Fascinated by medicine and eager to take part in her elementary school’s science fair, Afeefah Khazi-Syed designed a project on the health benefits of proper etiquette.

“My first science project was about how covering your mouth when you sneeze prevents the spread of germs,” said Khazi-Syed. “I had a balloon filled with confetti to mimic sneezing, and I would pop the balloon, and all the confetti would spread like how germs would be spreading.”

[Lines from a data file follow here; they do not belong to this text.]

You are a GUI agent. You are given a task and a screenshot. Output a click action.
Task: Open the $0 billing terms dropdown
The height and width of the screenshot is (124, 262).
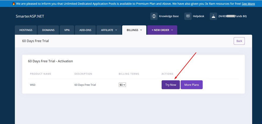tap(122, 85)
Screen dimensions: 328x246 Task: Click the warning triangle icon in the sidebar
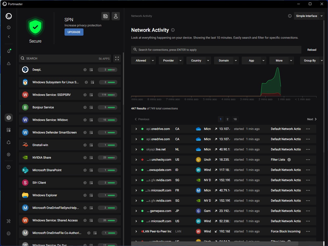pyautogui.click(x=8, y=63)
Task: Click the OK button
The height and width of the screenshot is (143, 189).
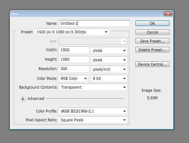Action: tap(152, 23)
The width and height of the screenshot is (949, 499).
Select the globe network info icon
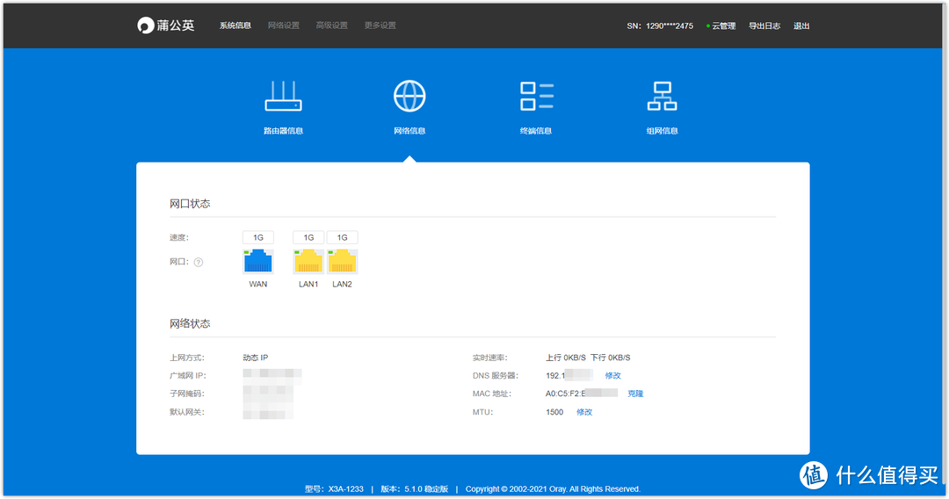tap(409, 97)
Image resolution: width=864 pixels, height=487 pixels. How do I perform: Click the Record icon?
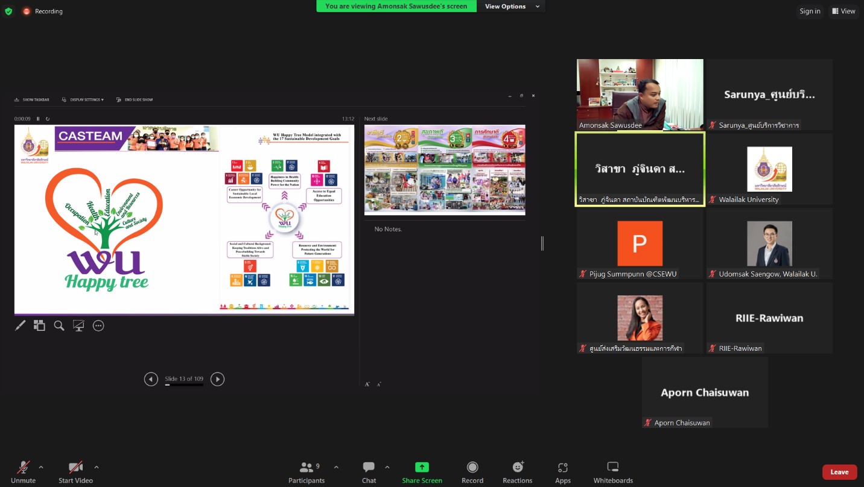[x=472, y=468]
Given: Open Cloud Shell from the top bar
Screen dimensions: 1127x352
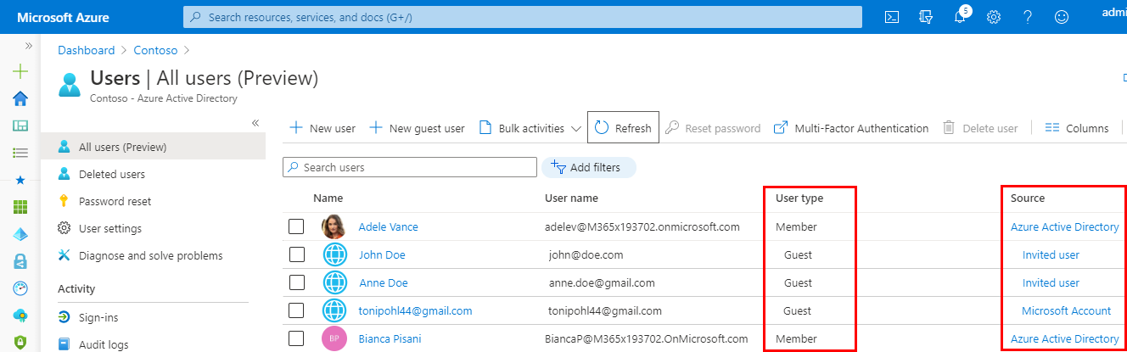Looking at the screenshot, I should click(892, 17).
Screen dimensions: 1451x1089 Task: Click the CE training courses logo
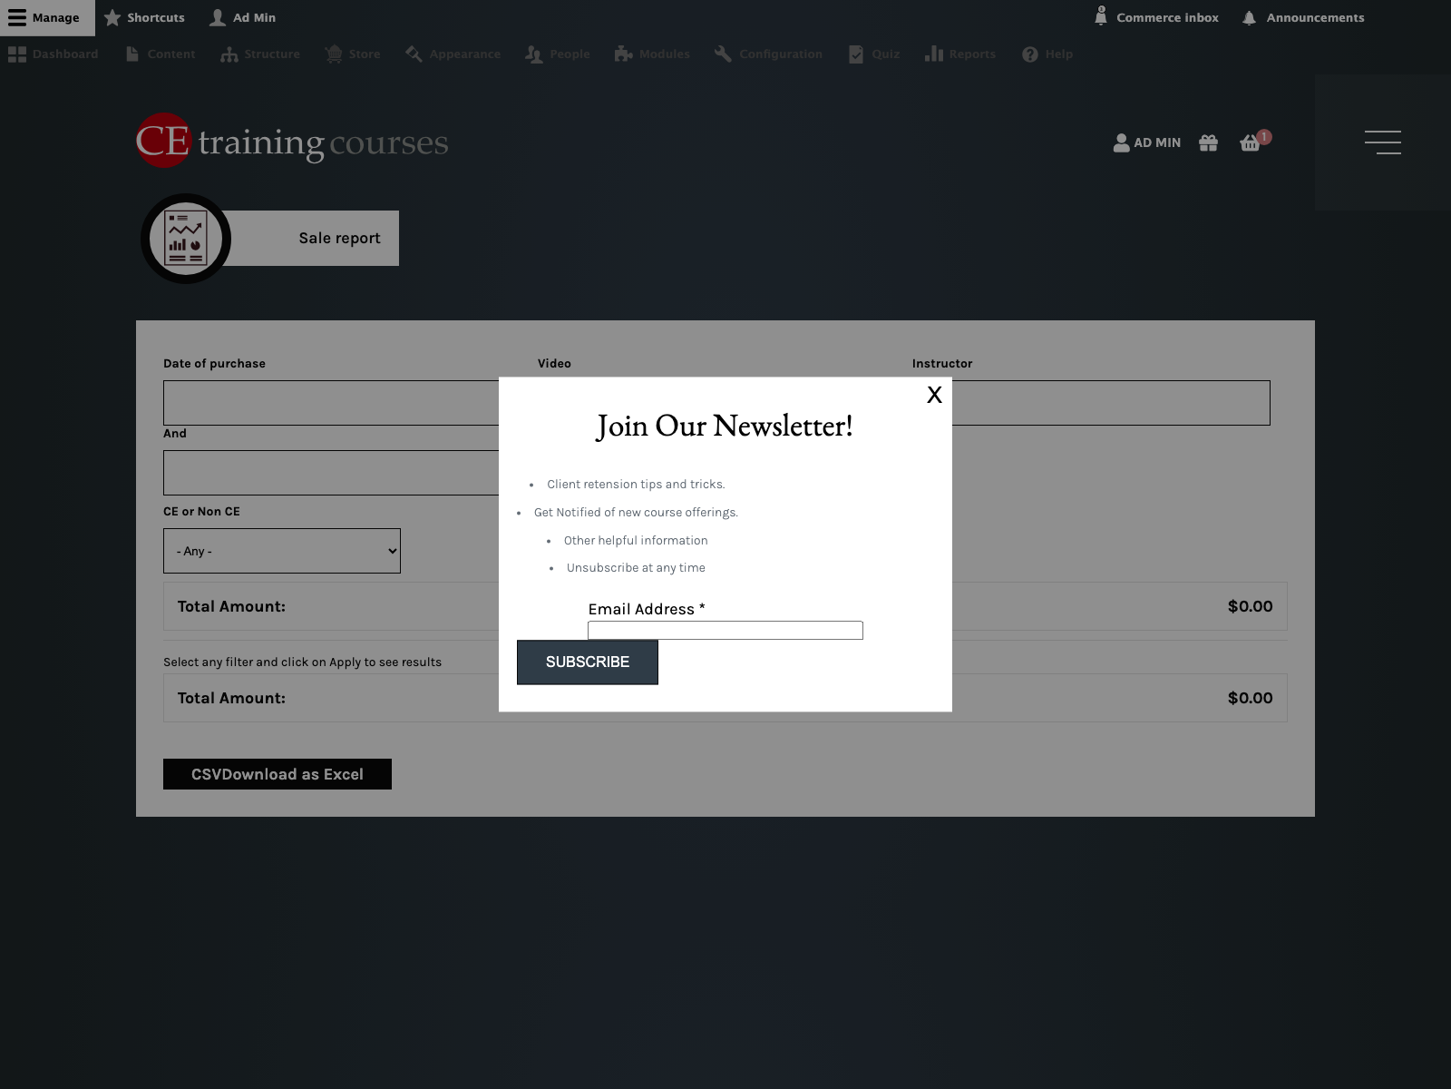point(292,141)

Photo of Afeefah Khazi-Syed

Afeefah Khazi-Syed, a senior at Harmony School of Innovation in Fort Worth, examines a petri dish on April 24, 2017 in a TCU Physics lab where she works under the tutelage of TCU professors Yuri Strzhemechny and Anton Naumov. (Photo by Glen E. Ellman/TCU Magazine)

From that fifth-grade endeavor, the graduating high school senior has moved on to exploring silver nanoparticles and carbon nanotubes in a program at TCU.

With a zeal to develop medicines to fight dangerous bacteria such as E. coli, Khazi-Syed has worked under the guidance of two professors participating in TCU’s Research Apprentices Program since 2015. The program in the College of Science & Engineering matches talented high school students with professors in physics, astronomy and chemistry.